> **What the task requires**
A word-for-word repetition of all the entries is required.

> **Data extract**
======

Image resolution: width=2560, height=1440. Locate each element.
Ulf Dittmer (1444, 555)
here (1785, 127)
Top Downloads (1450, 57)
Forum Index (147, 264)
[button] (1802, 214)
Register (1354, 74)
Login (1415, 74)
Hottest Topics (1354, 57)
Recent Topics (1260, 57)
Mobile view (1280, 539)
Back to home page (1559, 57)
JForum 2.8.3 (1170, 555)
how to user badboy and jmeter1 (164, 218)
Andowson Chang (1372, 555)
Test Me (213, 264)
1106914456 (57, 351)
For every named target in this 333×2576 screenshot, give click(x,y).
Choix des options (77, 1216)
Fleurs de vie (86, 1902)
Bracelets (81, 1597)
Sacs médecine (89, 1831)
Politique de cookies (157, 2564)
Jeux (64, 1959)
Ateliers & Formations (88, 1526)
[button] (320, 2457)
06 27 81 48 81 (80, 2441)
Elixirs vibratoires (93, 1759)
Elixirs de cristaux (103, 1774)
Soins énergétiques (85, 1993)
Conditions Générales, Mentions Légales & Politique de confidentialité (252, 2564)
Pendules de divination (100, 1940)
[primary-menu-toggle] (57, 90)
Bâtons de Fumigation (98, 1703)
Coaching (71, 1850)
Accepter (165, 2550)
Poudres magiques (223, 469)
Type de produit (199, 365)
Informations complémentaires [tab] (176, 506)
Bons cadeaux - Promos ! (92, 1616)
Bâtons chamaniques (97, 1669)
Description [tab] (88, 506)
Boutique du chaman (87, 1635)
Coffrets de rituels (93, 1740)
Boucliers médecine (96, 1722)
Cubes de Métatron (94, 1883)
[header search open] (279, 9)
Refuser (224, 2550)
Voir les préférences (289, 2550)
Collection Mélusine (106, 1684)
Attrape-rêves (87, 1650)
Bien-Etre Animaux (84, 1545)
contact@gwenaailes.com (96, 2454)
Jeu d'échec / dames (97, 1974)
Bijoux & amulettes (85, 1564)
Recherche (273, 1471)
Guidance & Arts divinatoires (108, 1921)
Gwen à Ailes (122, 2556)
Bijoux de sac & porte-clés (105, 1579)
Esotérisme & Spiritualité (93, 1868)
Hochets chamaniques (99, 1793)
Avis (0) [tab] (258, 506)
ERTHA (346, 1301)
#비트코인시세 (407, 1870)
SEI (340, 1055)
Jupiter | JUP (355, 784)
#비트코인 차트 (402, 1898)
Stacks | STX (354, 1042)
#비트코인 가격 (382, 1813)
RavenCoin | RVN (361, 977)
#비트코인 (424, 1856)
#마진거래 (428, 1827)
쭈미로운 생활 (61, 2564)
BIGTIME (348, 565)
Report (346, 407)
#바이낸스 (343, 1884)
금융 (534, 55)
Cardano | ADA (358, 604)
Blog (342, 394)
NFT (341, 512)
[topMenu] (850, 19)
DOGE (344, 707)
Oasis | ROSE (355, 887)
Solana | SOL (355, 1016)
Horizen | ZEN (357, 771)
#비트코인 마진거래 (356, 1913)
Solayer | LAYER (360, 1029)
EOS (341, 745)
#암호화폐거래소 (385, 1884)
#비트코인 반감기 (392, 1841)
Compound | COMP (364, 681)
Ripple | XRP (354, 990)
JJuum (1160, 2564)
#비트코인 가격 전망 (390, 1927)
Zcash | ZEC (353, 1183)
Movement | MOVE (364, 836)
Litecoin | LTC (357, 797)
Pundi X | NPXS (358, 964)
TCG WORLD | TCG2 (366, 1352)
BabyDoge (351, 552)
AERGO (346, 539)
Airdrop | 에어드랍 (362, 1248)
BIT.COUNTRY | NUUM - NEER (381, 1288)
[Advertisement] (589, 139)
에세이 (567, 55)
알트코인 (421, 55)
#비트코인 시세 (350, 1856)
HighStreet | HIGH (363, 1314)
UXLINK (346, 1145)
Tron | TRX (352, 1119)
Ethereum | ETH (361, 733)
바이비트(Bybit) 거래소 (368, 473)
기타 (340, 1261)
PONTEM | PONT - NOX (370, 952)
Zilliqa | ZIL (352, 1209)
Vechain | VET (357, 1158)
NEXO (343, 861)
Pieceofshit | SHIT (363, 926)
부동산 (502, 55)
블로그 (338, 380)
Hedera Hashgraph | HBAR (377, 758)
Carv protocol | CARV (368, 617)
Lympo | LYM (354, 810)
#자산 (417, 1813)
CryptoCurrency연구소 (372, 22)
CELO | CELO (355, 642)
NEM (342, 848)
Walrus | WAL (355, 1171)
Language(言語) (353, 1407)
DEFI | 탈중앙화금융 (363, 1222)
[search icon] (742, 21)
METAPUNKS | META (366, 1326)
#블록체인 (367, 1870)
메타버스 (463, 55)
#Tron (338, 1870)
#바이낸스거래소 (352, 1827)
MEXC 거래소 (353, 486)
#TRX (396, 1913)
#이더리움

======

> **Result of the exercise**
Image resolution: width=2560, height=1440. Locate each element.
Ulf Dittmer (1444, 555)
here (1785, 127)
Top Downloads (1450, 57)
Forum Index (147, 264)
[button] (1802, 214)
Register (1354, 74)
Login (1415, 74)
Hottest Topics (1354, 57)
Recent Topics (1260, 57)
Mobile view (1280, 539)
Back to home page (1559, 57)
JForum 2.8.3 (1170, 555)
how to user badboy and jmeter1 (164, 218)
Andowson Chang (1372, 555)
Test Me (213, 264)
1106914456 (57, 351)
For every named target in this 333×2576 screenshot, give click(x,y).
Choix des options (77, 1216)
Fleurs de vie (86, 1902)
Bracelets (81, 1597)
Sacs médecine (89, 1831)
Politique de cookies (157, 2564)
Jeux (64, 1959)
Ateliers & Formations (88, 1526)
[button] (320, 2457)
06 27 81 48 81 (80, 2441)
Elixirs vibratoires (93, 1759)
Elixirs de cristaux (103, 1774)
Soins énergétiques (85, 1993)
Conditions Générales, Mentions Légales & Politique de confidentialité (252, 2564)
Pendules de divination (100, 1940)
[primary-menu-toggle] (57, 90)
Bâtons de Fumigation (98, 1703)
Coaching (71, 1850)
Accepter (165, 2550)
Poudres magiques (223, 469)
Type de produit (199, 365)
Informations complémentaires [tab] (176, 506)
Bons cadeaux - Promos ! (92, 1616)
Bâtons chamaniques (97, 1669)
Description [tab] (88, 506)
Boutique du chaman (87, 1635)
Coffrets de rituels (93, 1740)
Boucliers médecine (96, 1722)
Cubes de Métatron (94, 1883)
[header search open] (279, 9)
Refuser (224, 2550)
Voir les préférences (289, 2550)
Collection Mélusine (106, 1684)
Attrape-rêves (87, 1650)
Bien-Etre Animaux (84, 1545)
contact@gwenaailes.com (96, 2454)
Jeu d'échec / dames (97, 1974)
Bijoux & amulettes (85, 1564)
Recherche (273, 1471)
Guidance & Arts divinatoires (108, 1921)
Gwen à Ailes (122, 2556)
Bijoux de sac & porte-clés (105, 1579)
Esotérisme & Spiritualité (93, 1868)
Hochets chamaniques (99, 1793)
Avis (0) [tab] (258, 506)
ERTHA (346, 1301)
#비트코인시세 (407, 1870)
SEI (340, 1055)
Jupiter | JUP (355, 784)
#비트코인 차트 (402, 1898)
Stacks | STX (354, 1042)
#비트코인 가격 (382, 1813)
RavenCoin | RVN (361, 977)
#비트코인 (424, 1856)
#마진거래 (428, 1827)
쭈미로운 생활 (61, 2564)
BIGTIME (348, 565)
Report (346, 407)
#바이낸스 (343, 1884)
금융 (534, 55)
Cardano | ADA (358, 604)
Blog (342, 394)
NFT (341, 512)
[topMenu] (850, 19)
DOGE (344, 707)
Oasis | ROSE (355, 887)
Solana | SOL (355, 1016)
Horizen | ZEN (357, 771)
#비트코인 마진거래 (356, 1913)
Solayer | LAYER (360, 1029)
EOS (341, 745)
#암호화폐거래소 (385, 1884)
#비트코인 반감기 (392, 1841)
Compound | COMP (364, 681)
Ripple | XRP (354, 990)
JJuum (1160, 2564)
#비트코인 가격 전망 (390, 1927)
Zcash | ZEC (353, 1183)
Movement | MOVE (364, 836)
Litecoin | LTC (357, 797)
Pundi X | NPXS (358, 964)
TCG WORLD | TCG2 (366, 1352)
BabyDoge (351, 552)
AERGO (346, 539)
Airdrop | 에어드랍 (362, 1248)
BIT.COUNTRY | NUUM - NEER (381, 1288)
[Advertisement] (589, 139)
에세이 (567, 55)
알트코인 (421, 55)
#비트코인 시세 (350, 1856)
HighStreet | HIGH (363, 1314)
UXLINK (346, 1145)
Tron | TRX (352, 1119)
Ethereum | ETH (361, 733)
바이비트(Bybit) 거래소 (368, 473)
기타 (340, 1261)
PONTEM | PONT - NOX (370, 952)
Zilliqa | ZIL (352, 1209)
Vechain | VET (357, 1158)
NEXO (343, 861)
Pieceofshit | SHIT (363, 926)
부동산 (502, 55)
블로그 (338, 380)
Hedera Hashgraph | HBAR (377, 758)
Carv protocol | CARV (368, 617)
Lympo | LYM (354, 810)
#자산 (417, 1813)
CryptoCurrency연구소 (372, 22)
CELO | CELO (355, 642)
NEM (342, 848)
Walrus | WAL (355, 1171)
Language(言語) (353, 1407)
DEFI | 탈중앙화금융 (363, 1222)
[search icon] (742, 21)
METAPUNKS | META (366, 1326)
#블록체인 (367, 1870)
메타버스 (463, 55)
#Tron (338, 1870)
#바이낸스거래소 (352, 1827)
MEXC 거래소 (353, 486)
#TRX (396, 1913)
#이더리움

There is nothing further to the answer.